Melinda and Melinda is definitely a return to form for Allen. While it’s not of the Annie Hall or Manhattan vintage, it’s the first film for years that feels worthy of his name on the credits. It’s sharper, smarter and altogether darker than the silly capers he has been turning out of late.
The film is structured as a pair of mirror-image stories created by a couple of bickering writers arguing about whether life is a tragedy or a comedy. They start from same premise – a Manhattan dinner party is disrupted by the unexpected arrival of a distressed young woman called Melinda, played in both incarnations by the Australian actress Radha Mitchell. In other hands it might seem like an arch device, but this screenplay sees some kind of Allen alchemy at work again after a long dormancy.
Four of the cast, which also includes Will Ferrell, Jonny Lee Miller and Wallace Shawn, are in San Sebastian: Sevigny is joined by Mitchell, Amanda Peet and Chiwetel Ejiofor. All agree that working with Allen has been one of the more unusual and fulfilling experiences of their careers so far.
Take the casting process. Sevigny, looking minxy in an ultra-short miniskirt, punctuates her answers with a disarmingly inelegant bray of laughter. “So you go to his office, and you sit in this chair and he comes out and shakes your hand. And then you leave. It’s very brief.” The British actor Ejiofor wasn’t even asked to demonstrate that he could do a convincing American accent. “He asked me if I could. And I said yeah. And he said great. We met incredibly briefly in New York; I didn’t feel that he had had enough time to assess whether I could play the role or not.
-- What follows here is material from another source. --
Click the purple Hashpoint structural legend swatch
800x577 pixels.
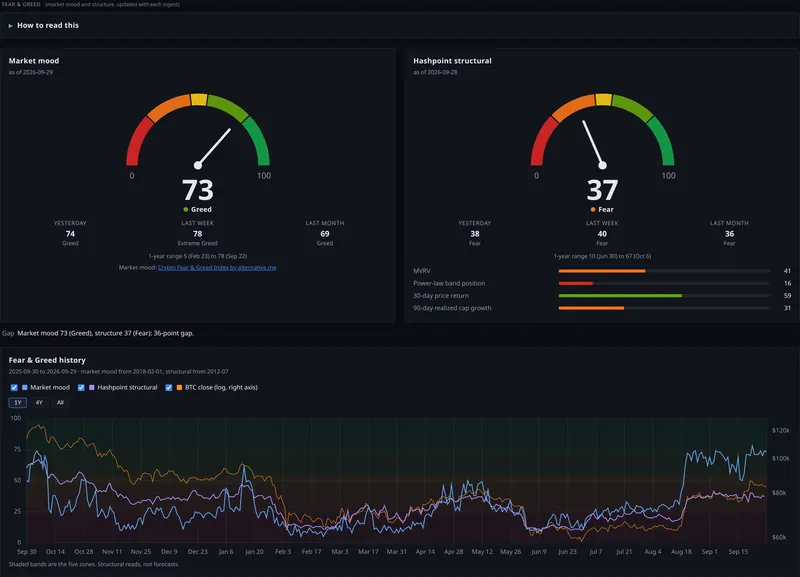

The down side, I suppose, is that you get incredibly nervous because, in a conventional sense, you haven’t proven that you can do the part.”
Mitchell (tiny, with the frame of a dancer) didn’t even meet the director before she was cast. “We talked a little on the phone, but I was in a canyon hiking and the line kept cutting out.”
Once an actor actually gets on the set, the experience doesn’t get any easier. Lack of feedback is a common refrain, as is the imminent possibility of being sacked. Mitchell recalls: “He is always surprising. One time we would shoot a scene in one take and we’d be ready to do the next and he’d just go home. So we thought, maybe we just do it all in one take and that’s how the movie goes. Then other times we’d shoot 30 takes of one scene and then come back next week and do it again, without a lot of explanation as to why. I think he’s a perfectionist on one level, but he’s very confident in his choices on another.”
Peet says: “I was terrified that I was going to get fired. He’s quiet and I’m needy, so it’s difficult. And I’m in love with his films and have been obsessed with him for ages. So you have the euphoria for a moment when you get the role, followed by panic.”
Out of all the actresses, Peet seems the closest to the archetypal brittle, high-maintenance Allen woman — the film industry for her is “random acts of kindness interspersed with relentless rejection”. Having just worked with Diane Keaton on Something’s Gotta Give, Peet rang her up for advice. “She said: ‘Don’t be difficult. Don’t ask a lot of questions. Be like Spencer Tracy, just step on your mark and say your line’ .”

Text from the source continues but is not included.